The University of Cincinnati certificate program will prepare students for naval careers

U.S. Navy recruiting videos highlight the adrenaline-soaked operations of fighter squads, aircraft carriers and nuclear submarines.

But behind the afterburners and surveillance drones, aerospace engineers develop the computational science that makes everything work. The Navy awarded a three-year grant to the University of Cincinnati to prepare students for these high-tech careers.

The Navy’s $734,000 grant will help UC establish a minor certificate program in its College of Engineering and Applied Science.

“This proposal was for naval STEM careers,” said Prashant Khare, the principal investigator of the grant and an assistant professor of aerospace engineering at UC.

The project demonstrates UC's commitment to research as outlined in its strategic direction called Next Lives Here.

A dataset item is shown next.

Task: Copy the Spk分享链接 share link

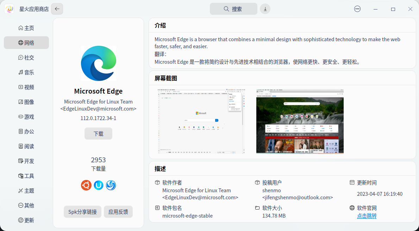Action: [x=82, y=212]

“We want to find out what technical skills are lacking with new recruits or even existing employees in the Navy. We want to know how we can contribute to providing the Navy well-trained graduates so they can run with these new skills and serve the nation.”

UC professor Prashant Khare gestures to his computer screens in his office.

UC engineering professor Prashant Khare received a U.S. Navy grant to prepare students for high-tech naval careers. Photo/Ravenna Rutledge/UC Creative Services

Because of a rapidly changing technological environment, where everything is centered around computations, it is imperative that UC students entering the workforce acquire technical skills for these emerging fields, Khare said. 

Khare and his co-principal investigator, UC assistant professor Rajnikant Sharma, are partnering with Old Dominion University professor Krishnanand Kaipa in Virginia to offer a certificate program in computational sciences that will encompass fields such as autonomous vehicles, fluid dynamics and robotics coupled with machine learning.

Prashant Khare poses outside the Engineering Research Center.

UC assistant professor Prashant Khare. Photo/Ravenna Rutledge/UC Creative Services

Khare’s research revolves around high-fidelity computations. He studies fluid dynamics and combustion, including ways of improving fuel efficiency and stability in propulsion engines.

“I work with a lot of colleagues in the U.S. Army, the Navy and the Air Force,” Khare said. “Everyone tells me the same thing. They’re having the same issues with hiring.”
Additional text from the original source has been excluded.